We spoke to Gates after the event, asking his advice to other philanthropists looking to make an impact. He recommended speaking to both care providers on the ground, and solution-makers and researchers who know where there’s potential to do good. “Some people come at it from going to Africa and seeing the need, and some get it by hearing about great science. Clearly Mark and Priscilla do both of those things, and I think that helps a lot, where you see both the possibility and that unbelievable need.”
Broadening The CZI
Today’s new programs all draw funding from the Chan Zuckerberg Initiative, which was first announced in December alongside the birth of the couple’s daughter Max. Structured as an LLC, Mark will donate 99% of his Facebook shares, or about $45 billion, to the organization during his lifetime. By setting up the CZI as an LLC instead of a traditional charity, Zuckerberg still controls his shares, and can make investments in for-profit companies, political campaigns, and policy lobbying as well as non-profits. The group’s goal is to advance human potential and equality.
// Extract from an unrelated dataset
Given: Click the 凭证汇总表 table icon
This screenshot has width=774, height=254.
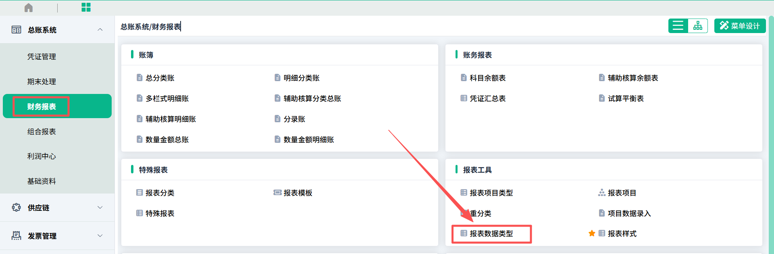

The CZI’s first investment saw it lead a $24 million Series B in June for Andela, a startup that helps train and place African engineers with tech companies. It then led a $50 million investment in Indian video learning startup Byju earlier this month.
While those investment’s focused on education, this new program will put the family’s money into research to tackle disease before the end of the century. “We want to dramatically improve every life in Max’s generation and make sure we don’t miss a single soul” Chan said.